Saved data entries
++++++++

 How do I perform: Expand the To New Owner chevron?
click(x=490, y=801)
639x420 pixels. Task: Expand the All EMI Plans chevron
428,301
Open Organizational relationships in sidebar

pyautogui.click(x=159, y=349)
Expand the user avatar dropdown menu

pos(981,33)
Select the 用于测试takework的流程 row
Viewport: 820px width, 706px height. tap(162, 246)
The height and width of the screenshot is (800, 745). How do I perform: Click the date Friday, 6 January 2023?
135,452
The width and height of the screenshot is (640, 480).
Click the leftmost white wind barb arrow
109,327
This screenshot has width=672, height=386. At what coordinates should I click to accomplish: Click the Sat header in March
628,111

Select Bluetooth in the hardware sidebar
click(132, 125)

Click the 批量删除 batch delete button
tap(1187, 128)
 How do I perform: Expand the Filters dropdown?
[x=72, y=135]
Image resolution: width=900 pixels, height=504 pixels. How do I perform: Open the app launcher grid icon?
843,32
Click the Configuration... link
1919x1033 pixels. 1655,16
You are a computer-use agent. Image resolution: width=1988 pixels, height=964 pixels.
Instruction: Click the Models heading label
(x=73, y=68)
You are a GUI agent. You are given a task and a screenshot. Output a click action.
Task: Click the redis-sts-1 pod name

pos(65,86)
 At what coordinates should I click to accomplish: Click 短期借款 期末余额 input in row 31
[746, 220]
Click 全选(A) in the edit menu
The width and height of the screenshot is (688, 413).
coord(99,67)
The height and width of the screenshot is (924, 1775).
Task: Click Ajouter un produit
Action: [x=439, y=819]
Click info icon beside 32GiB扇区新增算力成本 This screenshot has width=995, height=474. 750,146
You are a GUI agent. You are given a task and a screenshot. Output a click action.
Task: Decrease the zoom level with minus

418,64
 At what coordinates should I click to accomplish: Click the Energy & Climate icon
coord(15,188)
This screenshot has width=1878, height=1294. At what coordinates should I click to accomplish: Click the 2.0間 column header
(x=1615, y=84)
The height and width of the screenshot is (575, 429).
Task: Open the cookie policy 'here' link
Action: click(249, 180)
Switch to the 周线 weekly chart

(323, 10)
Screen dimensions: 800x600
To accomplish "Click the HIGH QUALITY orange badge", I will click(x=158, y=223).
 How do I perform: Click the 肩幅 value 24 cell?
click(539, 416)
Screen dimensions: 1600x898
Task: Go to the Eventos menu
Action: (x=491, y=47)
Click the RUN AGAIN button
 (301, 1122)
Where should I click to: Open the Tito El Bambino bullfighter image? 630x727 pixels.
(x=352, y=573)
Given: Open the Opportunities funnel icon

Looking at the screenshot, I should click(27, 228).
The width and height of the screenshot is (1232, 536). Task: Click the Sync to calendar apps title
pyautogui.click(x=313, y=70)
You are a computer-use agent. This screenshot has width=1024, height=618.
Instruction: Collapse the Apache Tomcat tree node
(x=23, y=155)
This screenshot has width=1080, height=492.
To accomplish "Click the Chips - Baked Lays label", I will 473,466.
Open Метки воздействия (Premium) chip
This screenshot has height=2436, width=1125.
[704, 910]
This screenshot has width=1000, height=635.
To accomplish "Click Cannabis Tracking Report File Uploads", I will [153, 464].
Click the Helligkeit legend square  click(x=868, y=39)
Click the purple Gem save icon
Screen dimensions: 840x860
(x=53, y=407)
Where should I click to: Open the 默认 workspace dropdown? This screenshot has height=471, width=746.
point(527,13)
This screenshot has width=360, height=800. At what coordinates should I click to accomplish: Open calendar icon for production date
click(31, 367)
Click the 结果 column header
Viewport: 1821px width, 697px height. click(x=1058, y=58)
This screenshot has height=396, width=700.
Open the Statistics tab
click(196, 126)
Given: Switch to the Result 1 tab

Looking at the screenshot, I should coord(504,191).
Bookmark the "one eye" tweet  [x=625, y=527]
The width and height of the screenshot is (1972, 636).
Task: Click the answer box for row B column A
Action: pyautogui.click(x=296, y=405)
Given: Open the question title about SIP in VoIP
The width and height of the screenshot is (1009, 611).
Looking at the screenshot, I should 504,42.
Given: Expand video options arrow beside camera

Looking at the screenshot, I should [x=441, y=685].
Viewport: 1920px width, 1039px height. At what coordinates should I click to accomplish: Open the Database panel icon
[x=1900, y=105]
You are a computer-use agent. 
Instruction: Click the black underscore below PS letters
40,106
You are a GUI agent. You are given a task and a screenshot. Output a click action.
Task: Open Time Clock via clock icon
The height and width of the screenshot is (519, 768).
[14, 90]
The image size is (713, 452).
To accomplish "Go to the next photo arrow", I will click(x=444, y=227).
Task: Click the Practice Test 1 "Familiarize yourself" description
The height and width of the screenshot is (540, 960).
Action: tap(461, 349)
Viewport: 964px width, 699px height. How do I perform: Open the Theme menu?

++++++++

• Work request:
Please find the lines in the data that contain the word "will" and copy them.

• Result below:
To accomplish "Click the HIGH QUALITY orange badge", I will click(x=158, y=223).
To accomplish "Click the Chips - Baked Lays label", I will 473,466.
To accomplish "Click Cannabis Tracking Report File Uploads", I will [153, 464].
To accomplish "Go to the next photo arrow", I will click(x=444, y=227).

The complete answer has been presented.